| Raw records |
+ + + +
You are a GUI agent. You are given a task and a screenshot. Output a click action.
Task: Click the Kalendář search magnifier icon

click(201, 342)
+ + + +
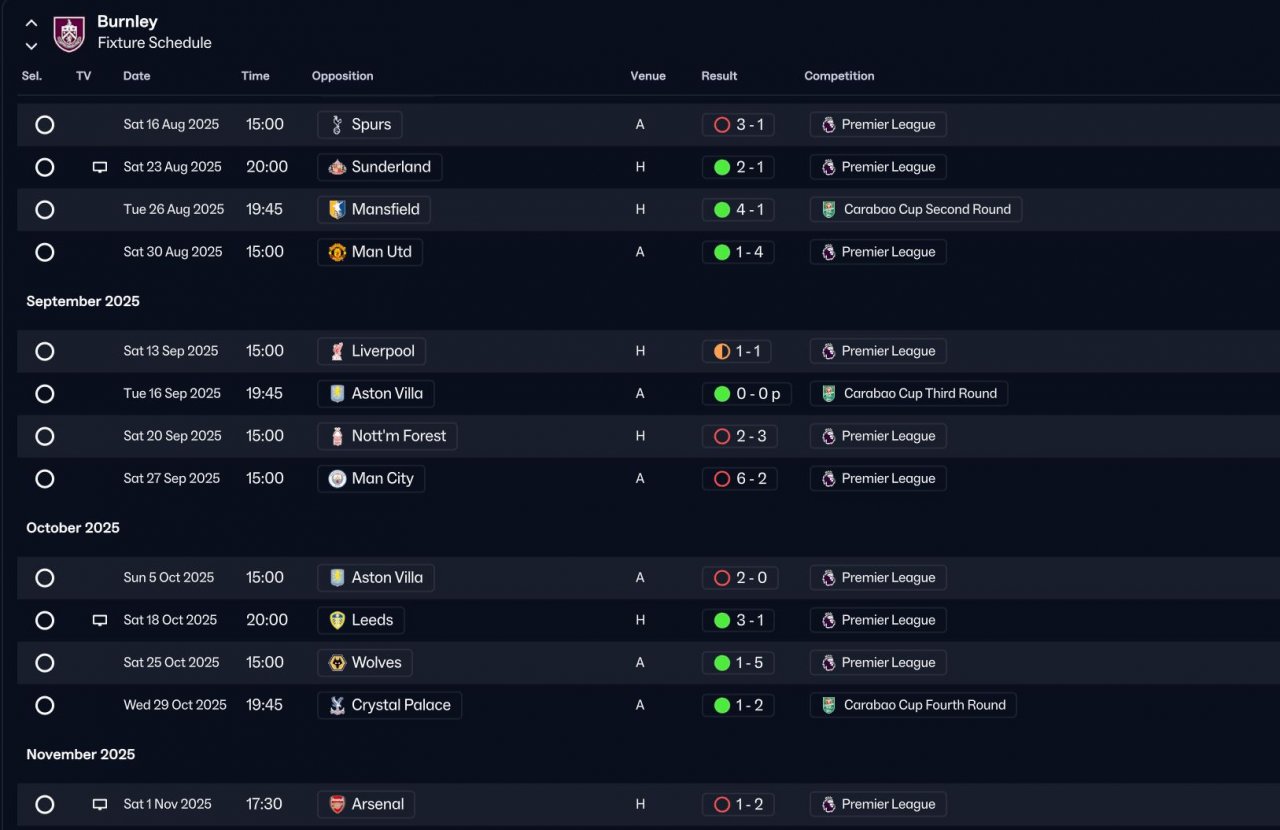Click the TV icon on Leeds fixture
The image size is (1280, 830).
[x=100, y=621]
+ + + +
| Set problem |
Starting at the line containing "Click the TV icon on Leeds fixture" and ending at the line containing "[x=100, y=621]", write those lines of the records again with "TV icon" switched to "broadcast icon" and nothing else altered. Leave the pictures out.

| Correct response |
Click the broadcast icon on Leeds fixture
The image size is (1280, 830).
[x=100, y=621]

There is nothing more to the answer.